From just a passing glance, it was clear that Tord Gustavsen’s piano trio was not going to be another Bill Evans-esque piano trio that swings and bops. He and his band are Norwegian, they are signed to the ECM label (meaning they are produced by the delicate touch of label boss Manfred Eicher), release albums with poetically vague titles like The Ground and Being There, and adorned them with blurry photos of unpopulated landscapes. Before pressing play, it was clear to the listener that Gustavsen’s brand of jazz was going to be cut from a different tree.

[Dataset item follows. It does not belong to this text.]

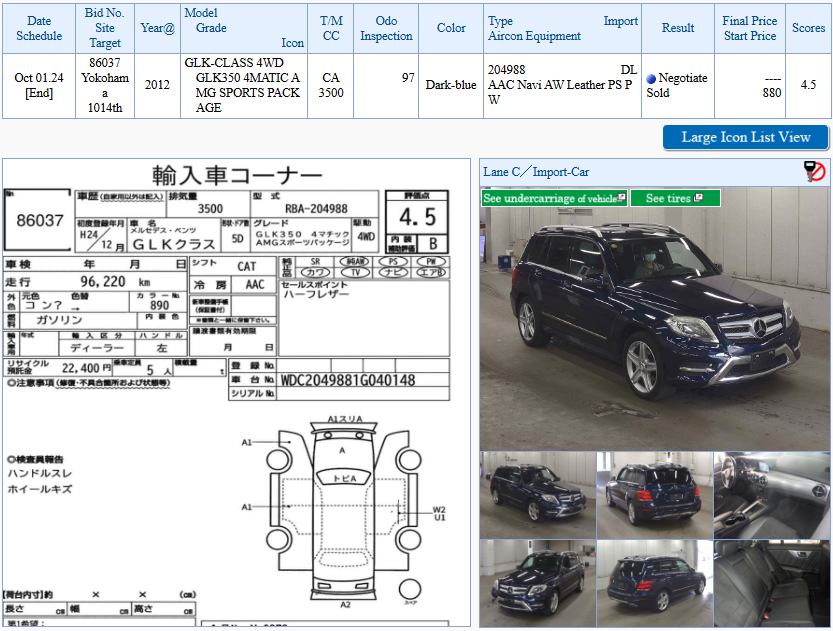Open See undercarriage of vehicle
This screenshot has width=833, height=631.
555,198

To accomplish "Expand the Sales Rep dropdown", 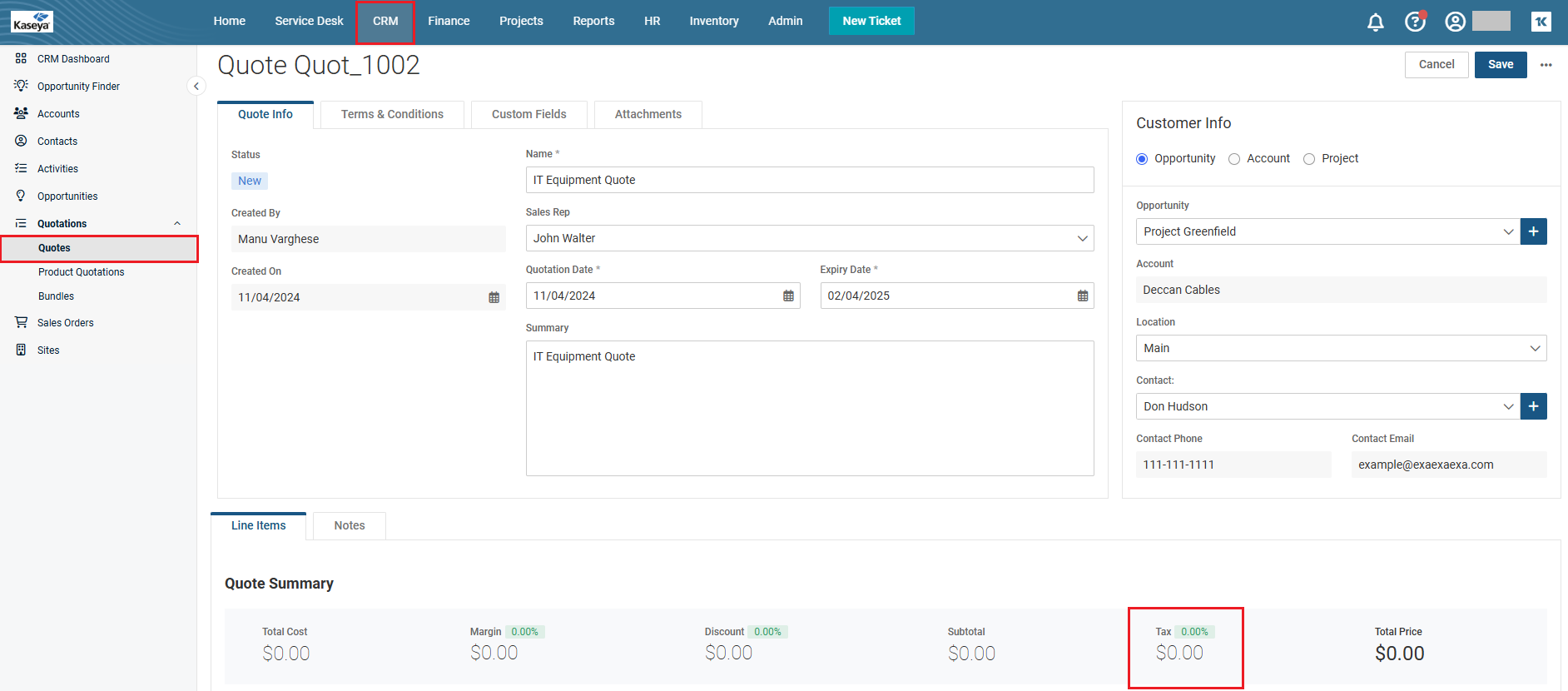I will [x=1082, y=239].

Sure enough, Gustavsen slowly and steadily built himself a worldwide following by releasing some generously received albums that exist outside a tidy market definition of jazz. After the death of the trio’s bassist Harald Johnsen, the pianist put the trio format on indefinite hold while he explored a variety of ensembles in his recordings. With bassist Sigurd Hole, Gustavsen has teamed up with his longtime drummer Jarle Vespestad to revive the trio format for the first time since 2007 with The Other Side. It is just as minimal and as understated as the three three trio albums that Gustavsen recorded in the previous decade, so any advancements made in their sound may be difficult to detect. Depending on what kind of jazz fan you are, that just might be half the fun.

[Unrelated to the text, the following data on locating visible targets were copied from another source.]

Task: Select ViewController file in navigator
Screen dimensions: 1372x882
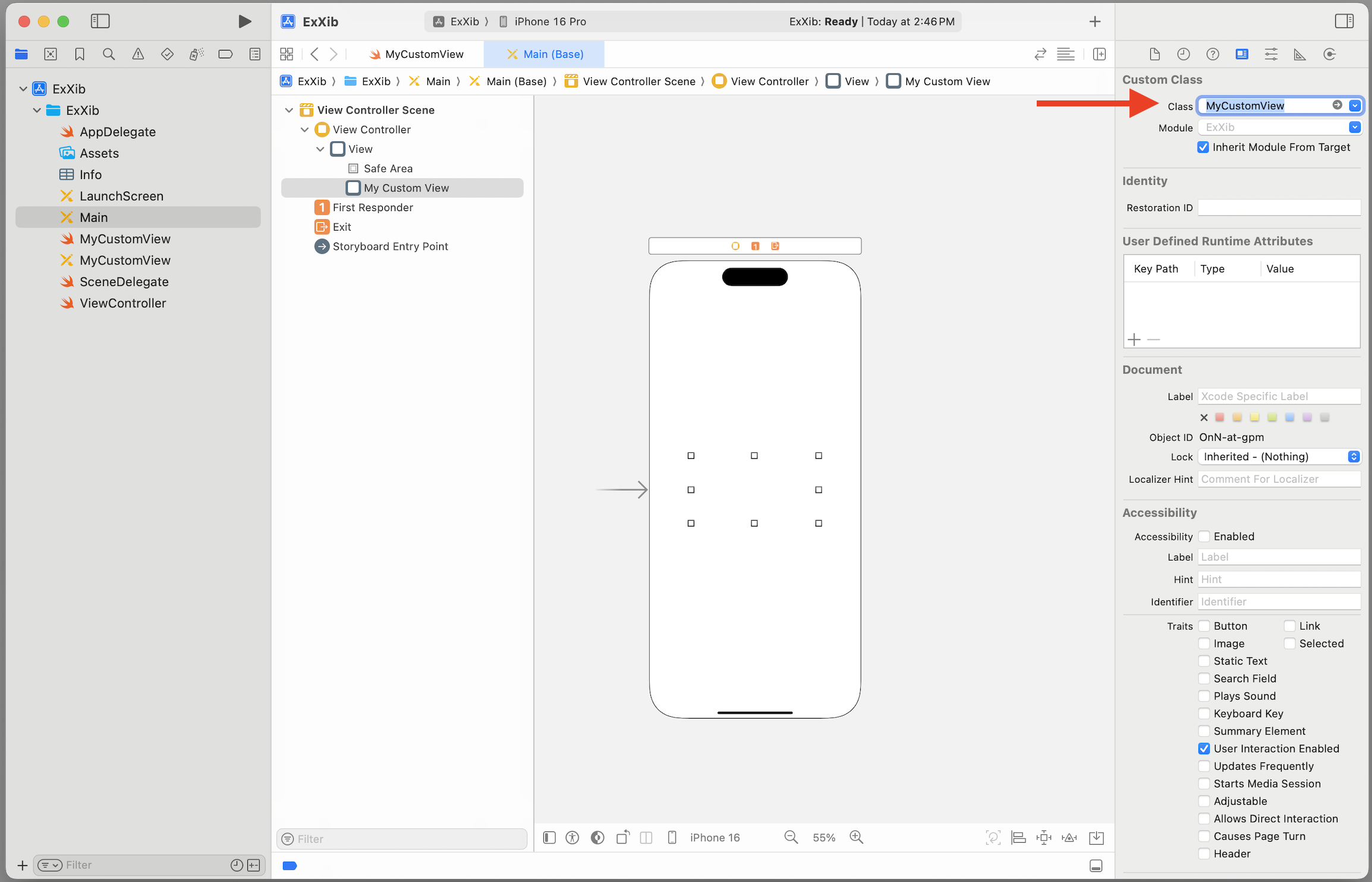Action: (x=122, y=303)
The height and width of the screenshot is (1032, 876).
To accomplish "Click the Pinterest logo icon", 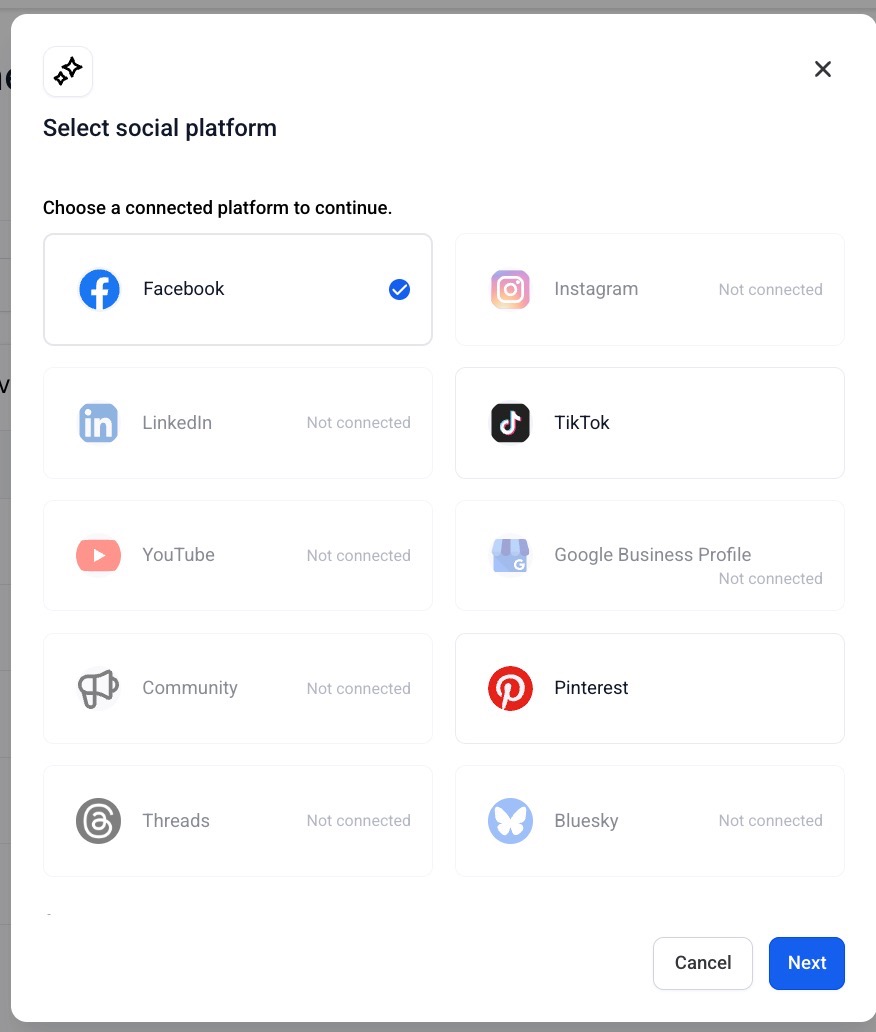I will pyautogui.click(x=510, y=688).
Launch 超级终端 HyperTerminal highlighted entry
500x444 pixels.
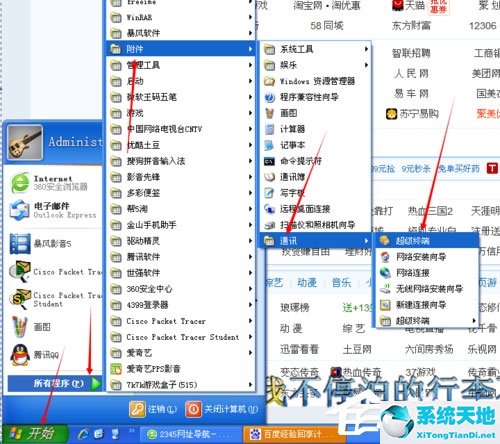coord(428,241)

One noticeable difference is the inspiration for some of the material. For The Other Side, Gustavsen and his trio turn to sacred works from long departed composers like Ludvig Mathias Lindeman and Bach. Even still, “Kirken, deen er et Gammelt Hus” by the former and “Schafes Bruder”, “Jesu, Meine Freude/Jesus, det Eneste”, and “O Traurigkeit” by the latter don’t stand out as sore thumbs when compared to the seven originals that surround it (“Ingen Vinner Frem Til den Evige Ro” is a traditional Norweigan hymn). A strong sense of consistency, or a stubborn refusal to deviate from the sound? Again, it’s all in how you look at it. There’s plenty to like in The Other Side‘s loose feel in how composition swirls with improvisation. It’s also too easy to let it pass you by.
Even when his playing is at its most rapid, Tord Gustavsen still applies a minimal approach that is frightened to wake the baby. Vespestad and Hole aren’t exactly splattering themselves all over the canvas either. When you have three musicians approaching such a light touch, the number of vulnerable spots increase, making the music susceptible to collapse in terms of tempo and dynamics. To the credit of everyone involved, the Tord Gustavsen Trio never succumb to this. Prime examples of less becoming frightening can be heard in the aforementioned Bach piece “Jesu, Meine Freude/Jesus, det Eneste” and the awkwardly naked “Left Over Lullaby No. 4”.
As is the case with other releases bearing the Tord Gustavsen name, The Other Side stays just south of a simmer over its 53-minute length. You really need to lean in and soak up what nimble numbers like “Re-Melt” can do for you. If not, it will all become wallpaper to you. Let’s face it though, as far as wallpapers go, Gustavsen traffics in a very fine texture.